Nas entrelinhas do debate está a eleição de outubro. Quanto mais a situação das finanças se agravar, menores são as chances de Sartori disputar a eleição com alguma chance. Os governistas mais afoitos já falavam em vitória no primeiro turno, na hipótese de Sartori colocar as contas em dia nos próximos meses.
Aliás
Como a Assembleia não chegou a votar as propostas que retiram a obrigatoriedade de plebiscito para privatizar estatais, é possível que o governo recorra à Justiça para questionar a legalidade dessa exigência. A fundamentação jurídica já está alinhavada.
Pratos quebrados
Ao longo de 2017, a relação do presidente da Assembleia, Edegar Pretto (PT), com o Palácio Piratini foi surpreendentemente amistosa. Pretto chegou a assumir o governo no feriado de Natal e deixou no freezer, até hoje, o pedido de impeachment do governador José Ivo Sartori, formulado pelo Cpers.
Nesta quarta-feira (31), o líder do governo, Gabriel Souza, definiu o comportamento do deputado, na concocação extraordinária, como uma estratégia de grêmio estudantil.
Irritados com a condução dos trabalhos por Pretto, deputados da base do governo diziam, para quem quisesse ouvir, que a tendência é excluir o PT da presidência da Mesa na próxima legislatura.
É cedo para esse tipo de ameaça. Tudo vai depender de quantos deputados cada bancada eleger em outubro, mas, se fosse hoje, o PT ficaria fora do rodízio na presidência. Conforme o acordo, quem preside a Assembleia são as quatro maiores bancadas eleitas.
Confronto de visões
O anúncio da Havan de que vai investir no Rio Grande do Sul provocou reações divergentes na Assembleia. O deputado Vilmar Zanchin (PMDB) foi à tribuna para saudar a disposição do empresário Luciano Hang de investir R$ 2 bilhões no Estado. Citou os empregos e o consequente aumento da receita de ICMS. Miriam Marroni (PT) rebateu:
– A Havan não é o tipo de empresa que a gente queira aqui, porque são sonegadores de impostos.

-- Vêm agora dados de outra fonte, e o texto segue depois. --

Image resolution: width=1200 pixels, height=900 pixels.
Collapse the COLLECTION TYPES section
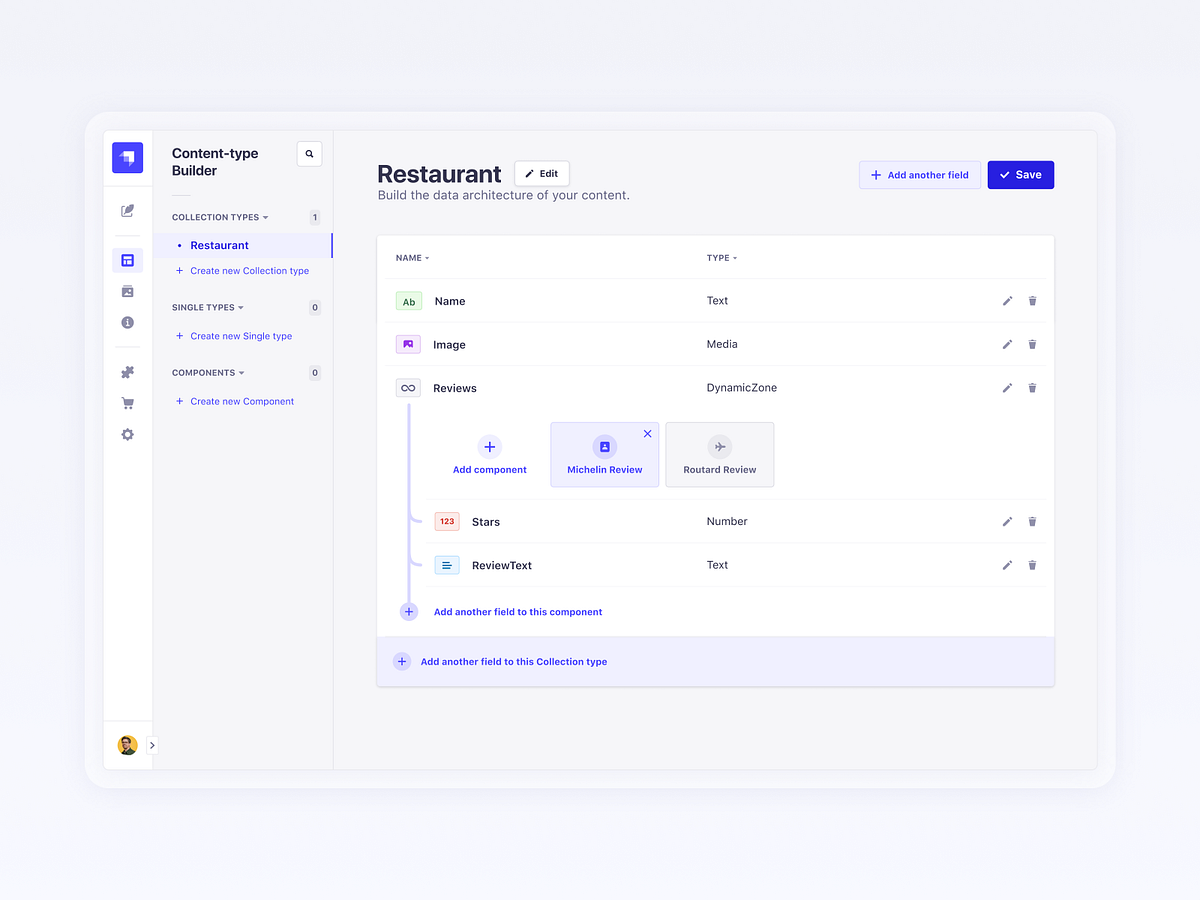264,217
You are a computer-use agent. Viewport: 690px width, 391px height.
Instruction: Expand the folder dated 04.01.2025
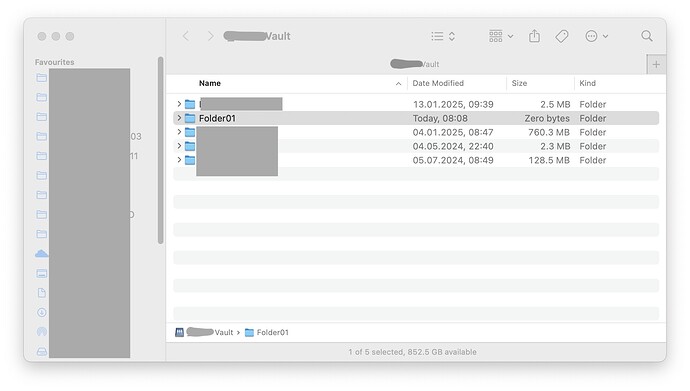coord(179,132)
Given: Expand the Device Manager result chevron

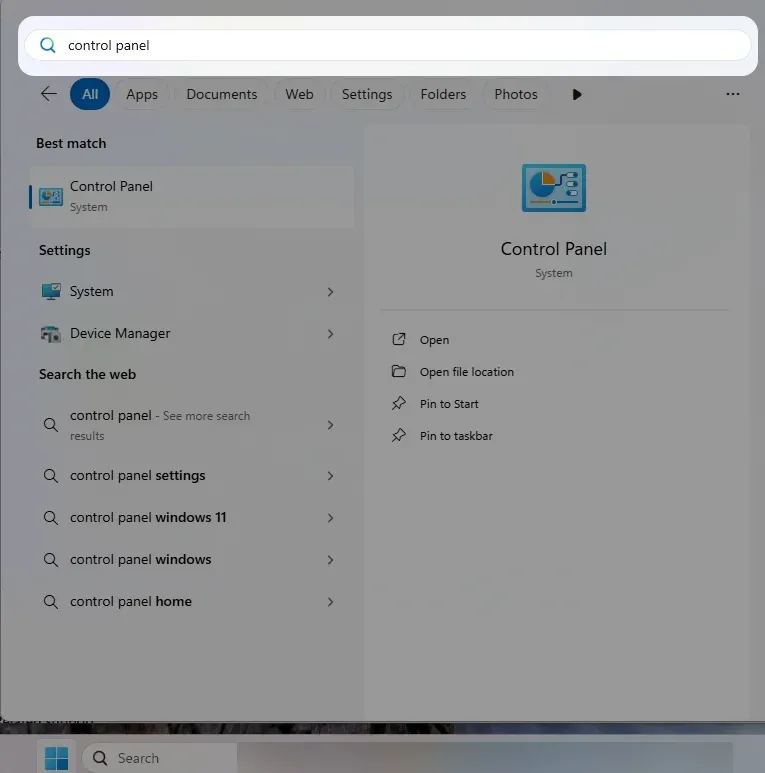Looking at the screenshot, I should tap(330, 334).
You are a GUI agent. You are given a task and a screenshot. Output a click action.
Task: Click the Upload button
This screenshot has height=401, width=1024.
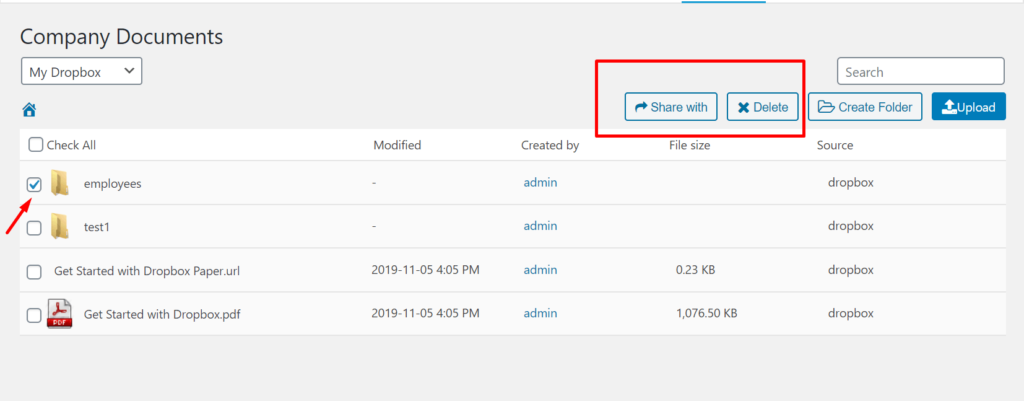tap(968, 107)
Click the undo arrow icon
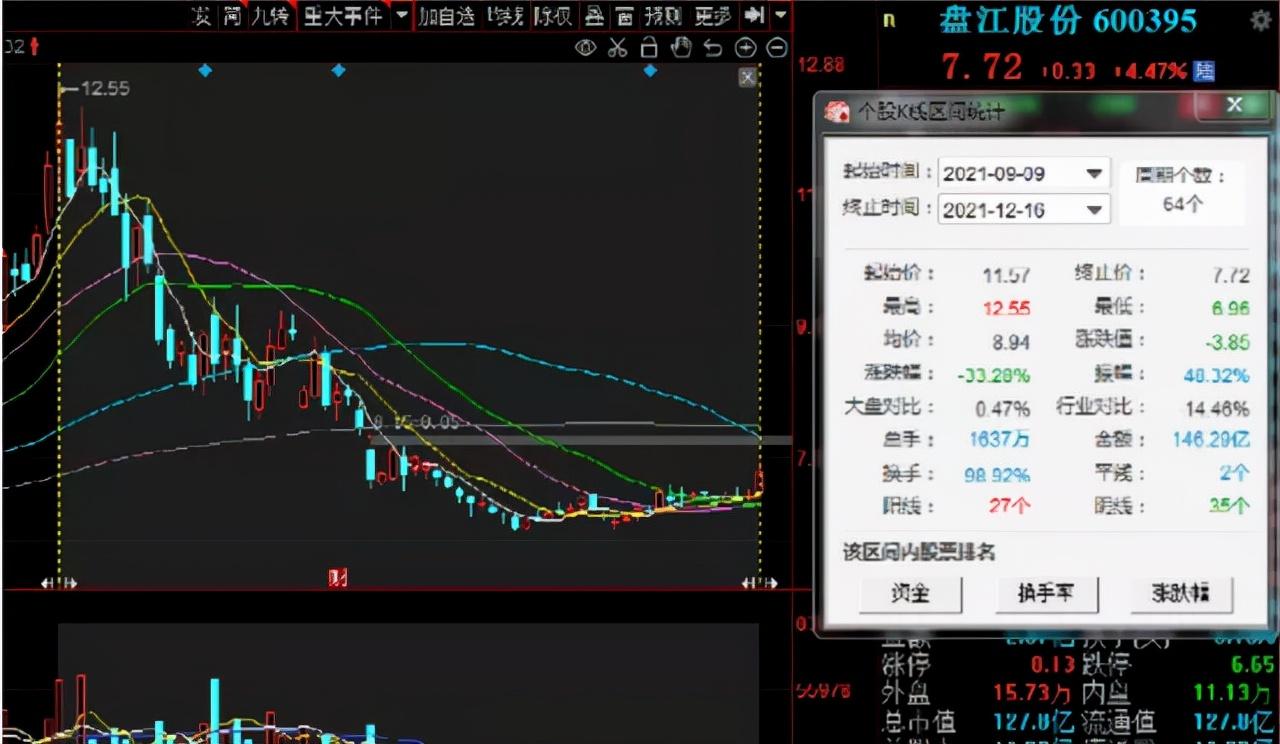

O governo de Santa Catarina, onde a Havan tem uma centena de lojas, diz que a empresa não deve nada ao Estado.
Festival de ofensas
O terceiro dia da convocação extraordinária na Assembleia foi, mais uma vez, marcado por insultos vindos das galerias.
– Fora PT, fora PT – gritavam os defensores do projeto do governo.
– Fora Sartori, fora Sartori –respondiam os adversários do Piratini.
Miriam Marroni chamou os manifestantes favoráveis ao governo de “gurizinhos de fralda”. O deputado Gilberto Capoani (PMDB) atacou os manifestantes contrários ao governo:
– Quando Deus não dá cérebro às pessoas, dá boca e pulmão para gritarem. Vocês ganharam boca e pulmão para gritar bem alto.
Marcel van Hattem chamou o presidente da Assembleia, Edegar Pretto (PT), de golpista.
Sartori viaja
Pela primeira vez em muitos anos, o governador não vai participar da posse do novo presidente da Assembleia. José Ivo Sartori passará o feriadão de Navegantes em Santa Catarina.
O vice-governador José Paulo Cairoli irá à posse de Marlon, representando o governo, e depois, passará pelo Tribunal de Justiça para dar um abraço no novo presidente, Carlos Eduardo Duro. As duas posses ocorrem no mesmo horário. Férias, Sartori só vai tirar a partir de 26 de abril. Para tratar da eleição.